Exercise passage =>
________________________________________

Abstract

A recent analysis highlights waste and missed opportunities to improve outcomes.

 

Article Content

It's well known that the United States spends more on health care than other countries yet fails to achieve those countries' success. Numerous studies have documented this, including a January 2020 report from the Commonwealth Fund that compared data from 10 high-income countries. Life expectancy in the United States is shorter, hospitalization rates for preventable causes such as diabetes and hypertension are among the highest, and the burden of chronic disease is much greater than in countries such as France, Australia, Germany, and Canada.

 

Another recent analysis in the American Journal of Public Health sought to quantify the money wasted in the United States on medical care that doesn't improve people's health or well-being and suggest ways it could be put to better use. The report found that, even at the lowest estimates, wasteful spending amounts to $600 to $900 billion annually in 2019 dollars, with top-end estimates as high as $1.9 trillion. The research team concluded that redirecting this money into investments in public health, safety, and social support programs could yield significant population health benefits.

________________________________________

Questions =>
**A)** Answer these questions using the article on U.S. health care spending:
(i) How many high-income countries did the January 2020 Commonwealth Fund report compare?
(ii) In which journal did the other recent analysis appear?
(iii) What is the top-end estimate of annual wasteful spending?
**B)** Reproduce word for word everything in the article on U.S. health care spending from "It's well known" down to "Germany, and Canada.".

Source data =>
________________________________________

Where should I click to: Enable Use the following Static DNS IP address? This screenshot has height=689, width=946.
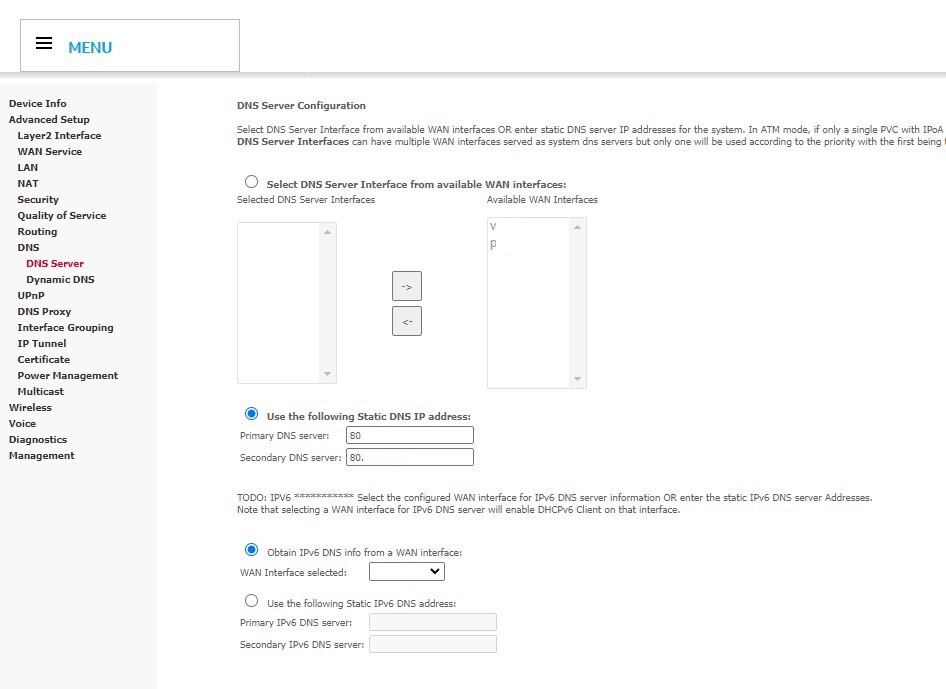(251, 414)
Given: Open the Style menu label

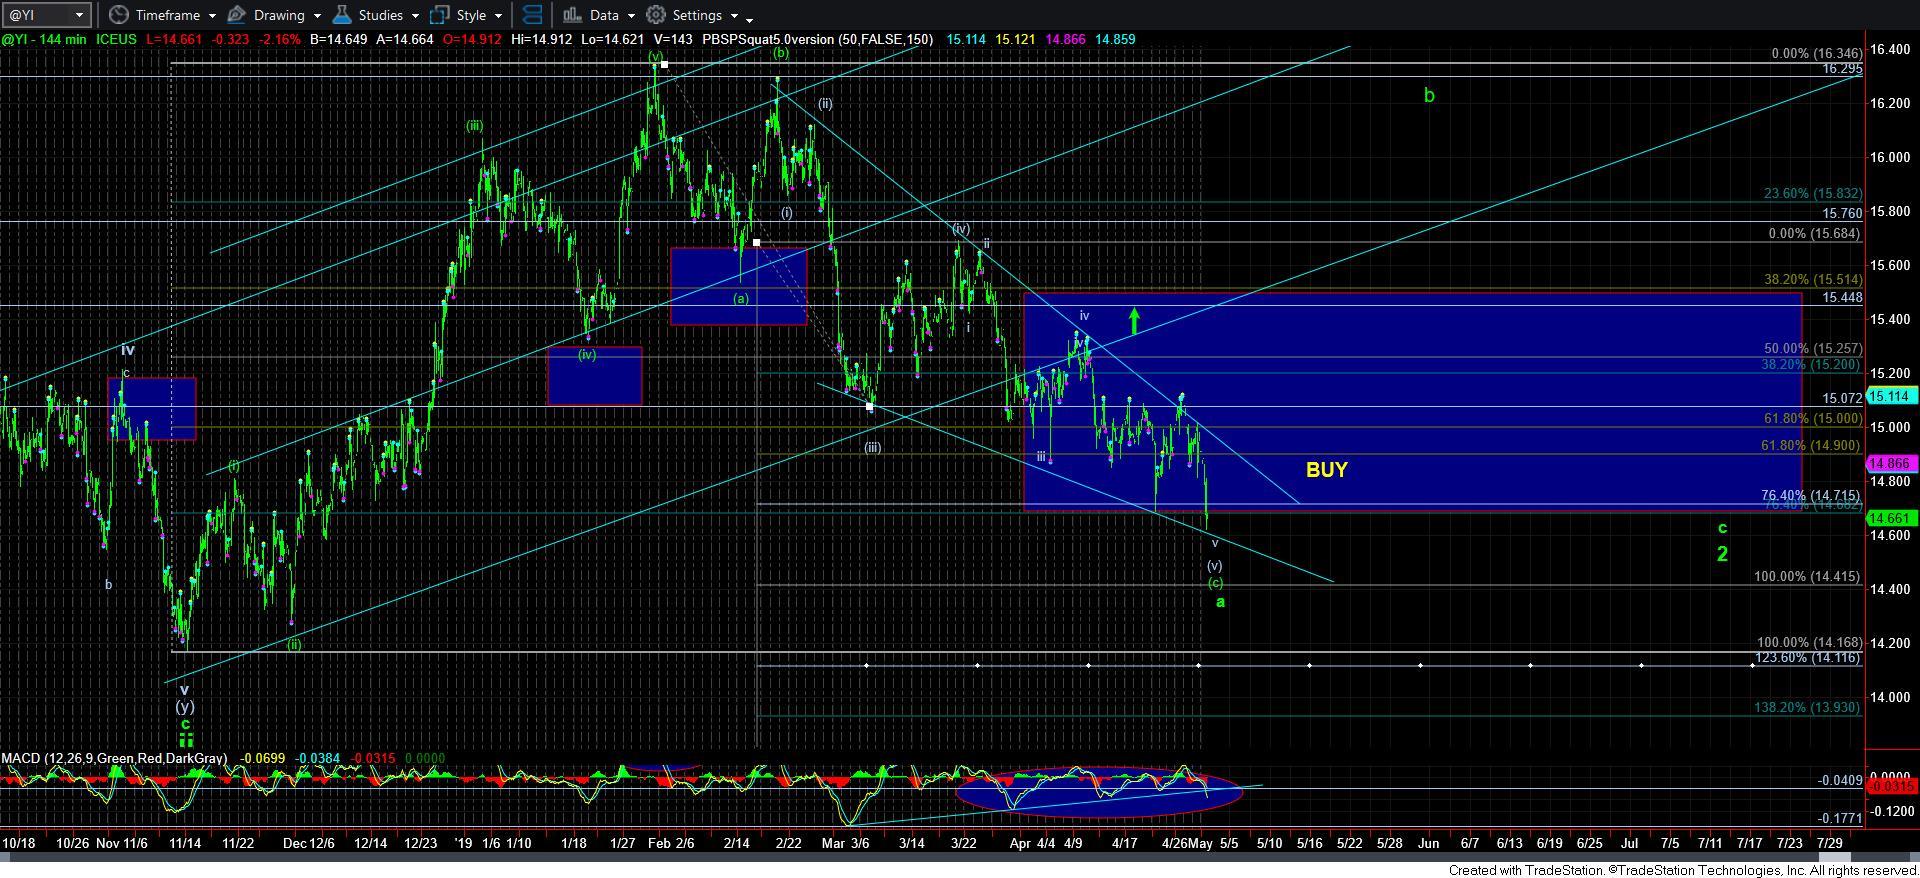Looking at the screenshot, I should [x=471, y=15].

________________________________________

Exercise solutions =>
**A)**
(i) 10
(ii) The American Journal of Public Health
(iii) $1.9 trillion

**B)**
It's well known that the United States spends more on health care than other countries yet fails to achieve those countries' success. Numerous studies have documented this, including a January 2020 report from the Commonwealth Fund that compared data from 10 high-income countries. Life expectancy in the United States is shorter, hospitalization rates for preventable causes such as diabetes and hypertension are among the highest, and the burden of chronic disease is much greater than in countries such as France, Australia, Germany, and Canada.